Maria Cătălina MATEI, Victoria BUZA, Laura Cristina ŞTEFĂNUŢ


At the level of the gastrointestinal (GI) tract exists a consortium of living microorganisms like bacteria, fungi, protozoa and viruses, which represent the intestinal microbiota. This term, microbiota, comes from Greek, where ‘bios’ means ‘life’ and nowadays this is the right word to use, even if in the older literature the authors used the term microflora with the same meaning (Suchodolski, 2
016). In order to describe the intestinal microbiota, there are more methods available, each of them having advantages and disadvantages. The aim of this literature study was to compare the data available regarding each method used for assessing the intestinal microbiota.
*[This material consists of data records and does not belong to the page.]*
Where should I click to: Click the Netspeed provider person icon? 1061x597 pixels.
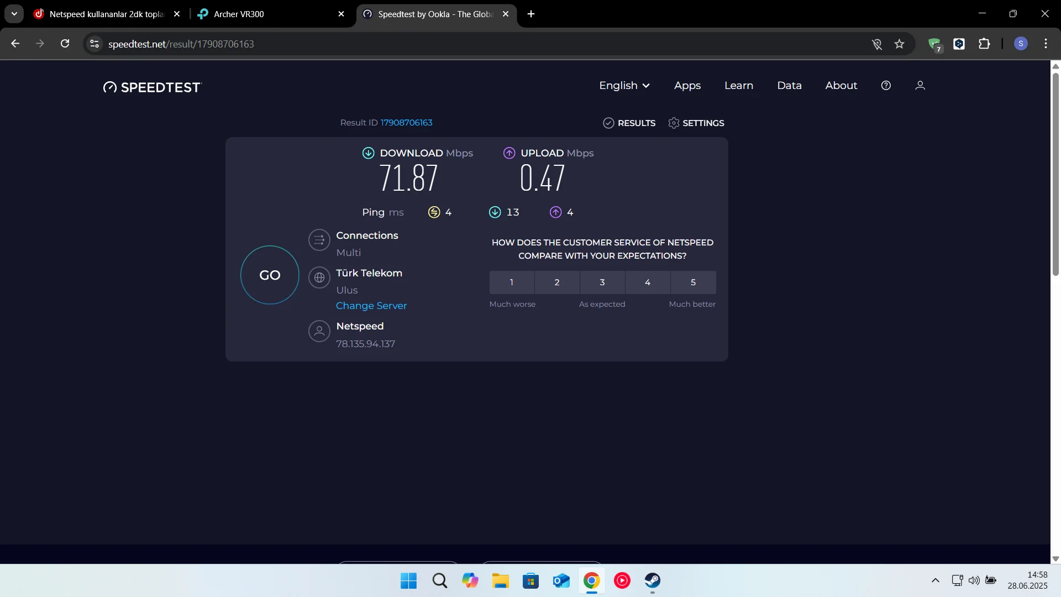pos(319,331)
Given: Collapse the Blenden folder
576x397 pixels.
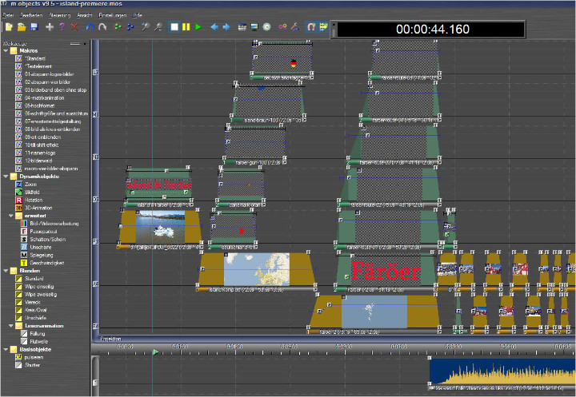Looking at the screenshot, I should click(x=6, y=270).
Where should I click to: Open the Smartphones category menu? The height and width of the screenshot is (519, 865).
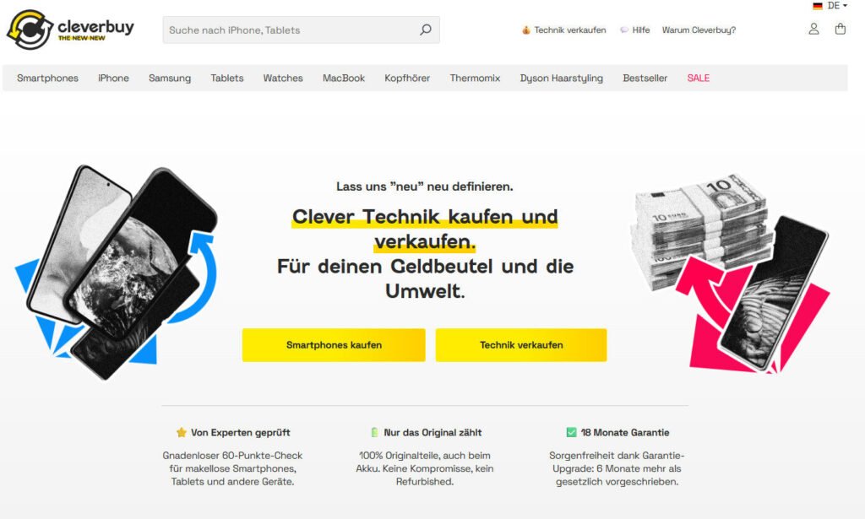(x=47, y=78)
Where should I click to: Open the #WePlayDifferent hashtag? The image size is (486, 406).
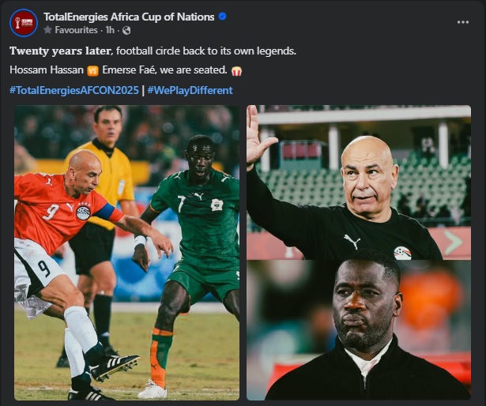(190, 90)
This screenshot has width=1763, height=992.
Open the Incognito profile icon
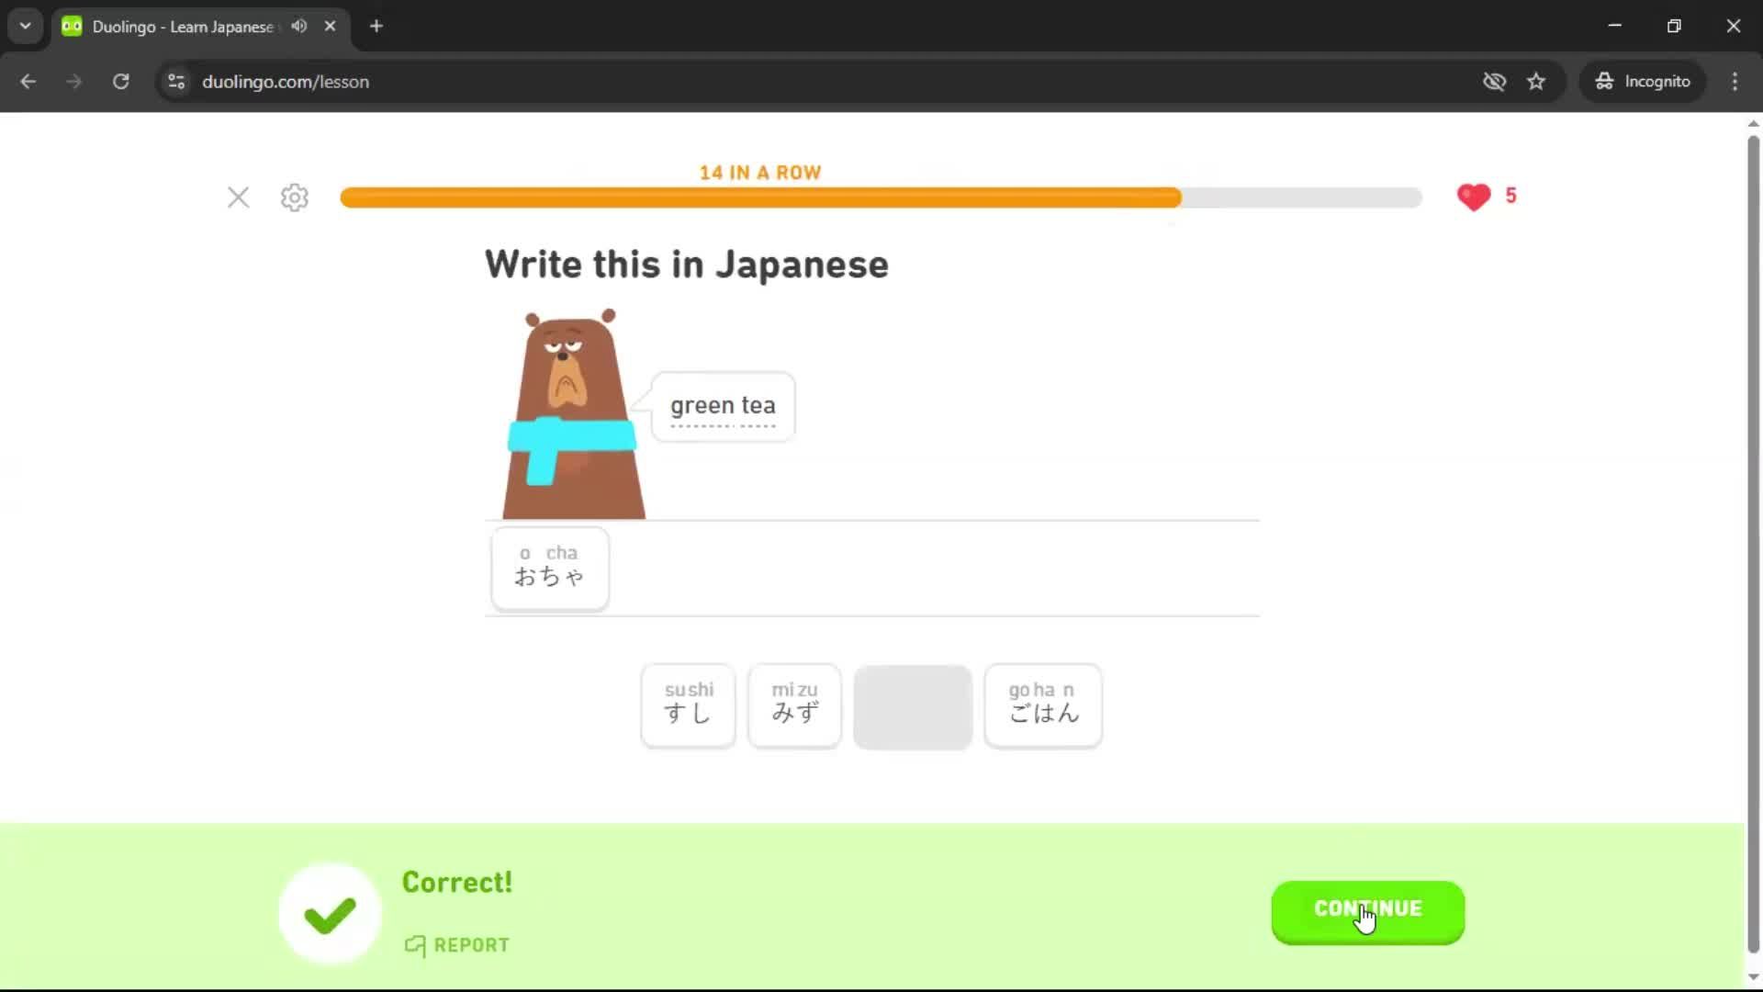1642,81
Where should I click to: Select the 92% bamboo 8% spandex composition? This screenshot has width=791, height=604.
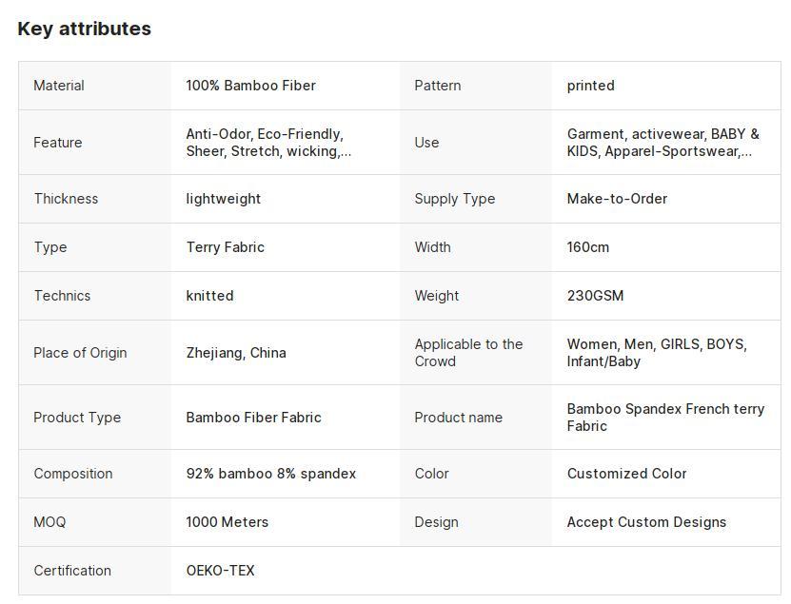(271, 474)
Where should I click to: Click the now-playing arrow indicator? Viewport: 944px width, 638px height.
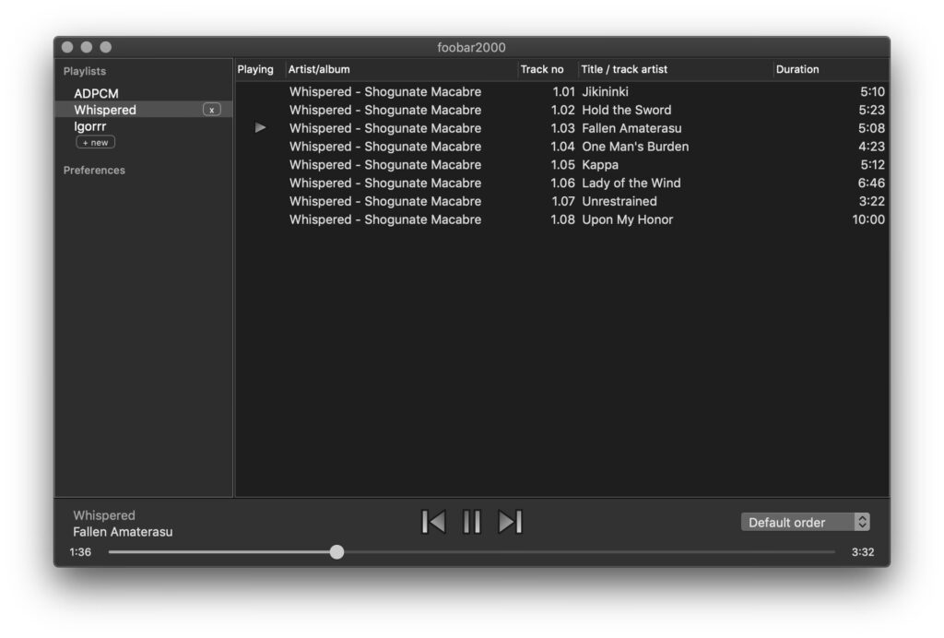[260, 128]
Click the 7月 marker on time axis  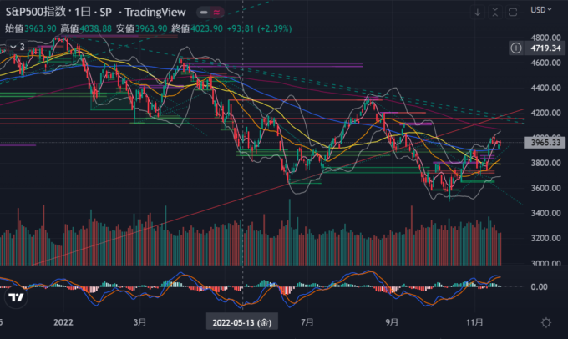point(306,322)
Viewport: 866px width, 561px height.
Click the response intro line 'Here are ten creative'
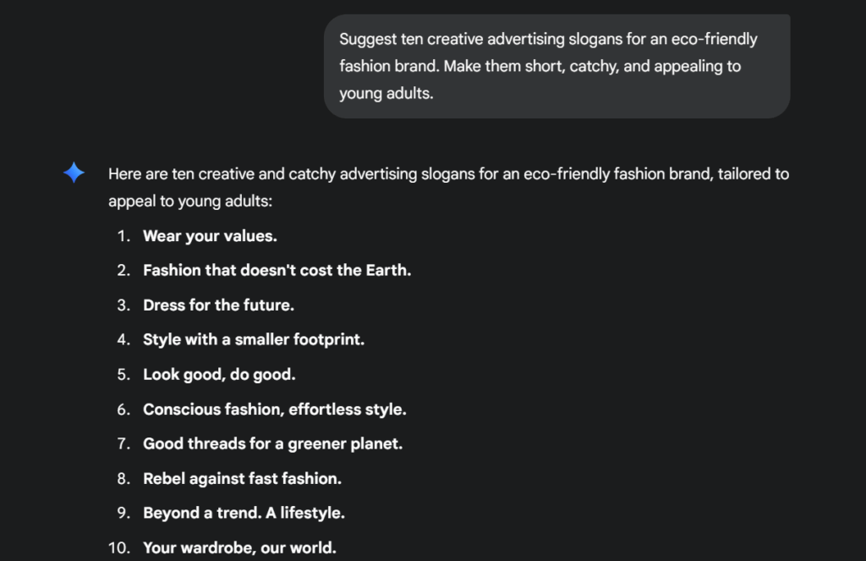coord(448,174)
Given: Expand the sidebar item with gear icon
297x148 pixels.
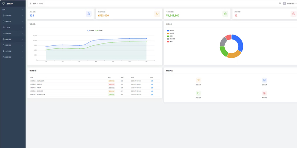Looking at the screenshot, I should click(13, 16).
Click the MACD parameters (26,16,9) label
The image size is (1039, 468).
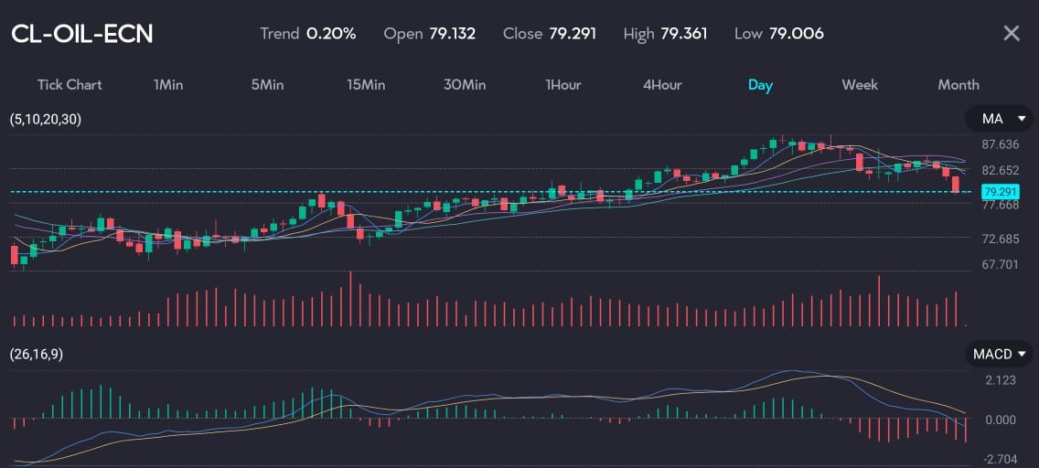[x=37, y=354]
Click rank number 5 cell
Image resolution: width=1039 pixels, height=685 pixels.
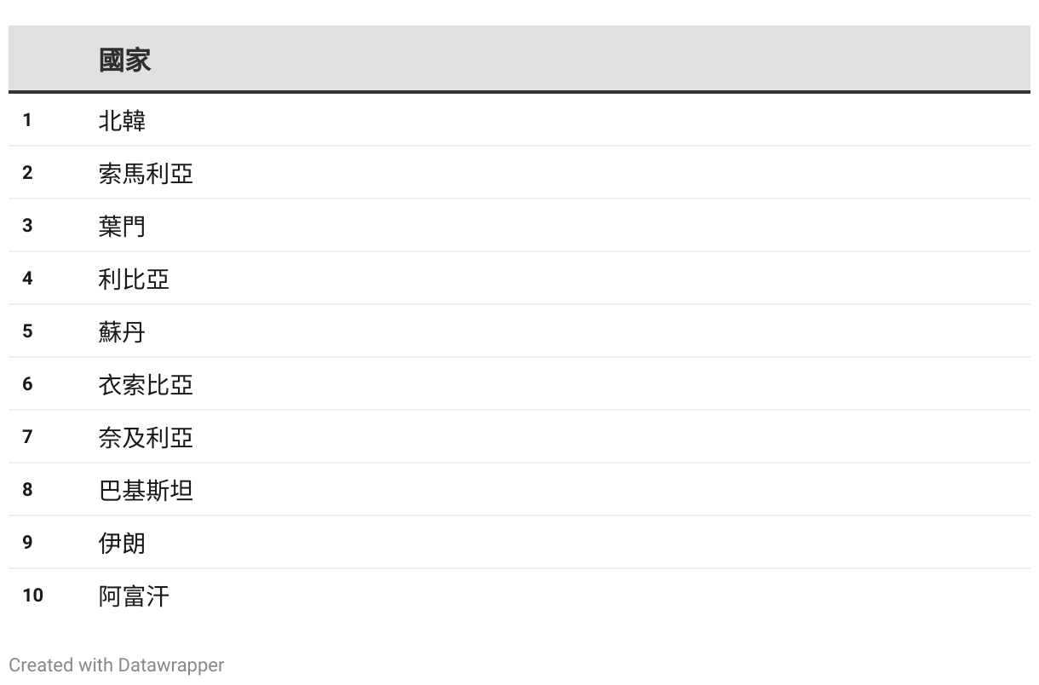click(x=27, y=331)
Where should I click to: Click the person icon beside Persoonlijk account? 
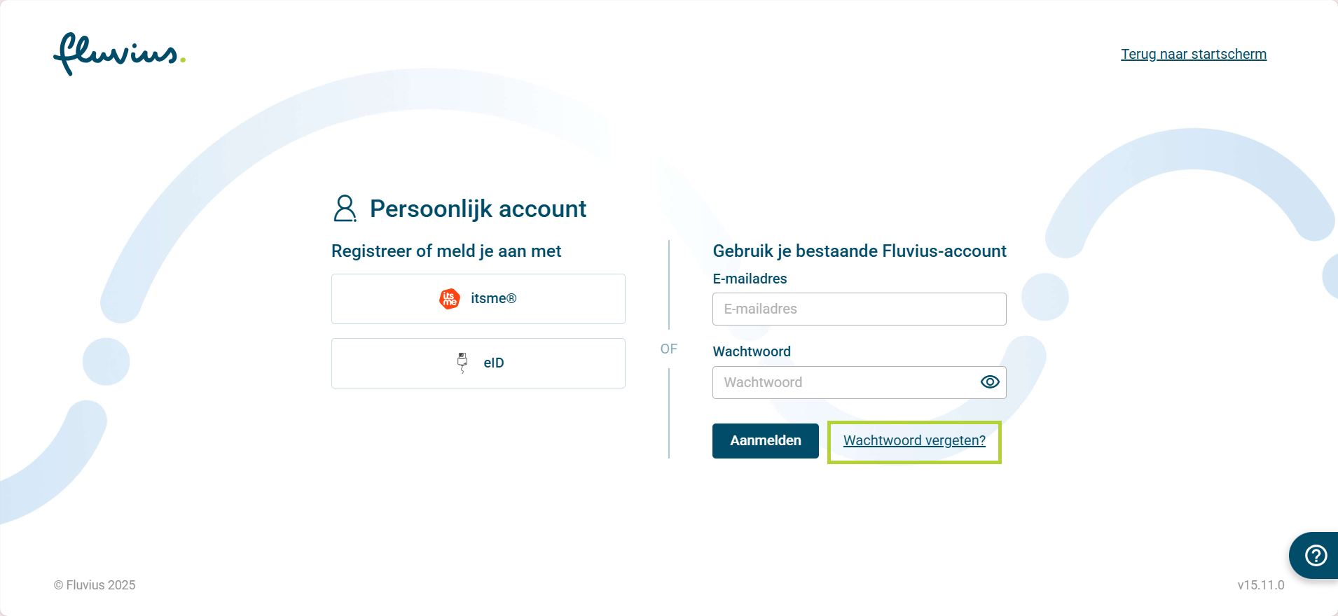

Among the five methods available in the present to assess the intestinal microbiota, none of them is considered a gold standard. There are available cultural and non-cultural methods, each of them having the purpose to describe the intestinal resident bacterial populations. The most commonly used methods for characterization of the intestinal microbiota are represented by FISH- Fluorescence in situ hybridization, qPCR- quantitative real-time PCR, NGS- next-generation sequencing (e.g. 454- pyrosequencing, Illumine) and Metagenomics (shotgun sequencing of genomic DNA). In this review we made a comparison between the methods available for assessing the intestinal microbiota, showing that in the present there is not a golden standard for this and that the methods used have advantages and disadvantages.


bacterial culture; microbiota; molecular biology.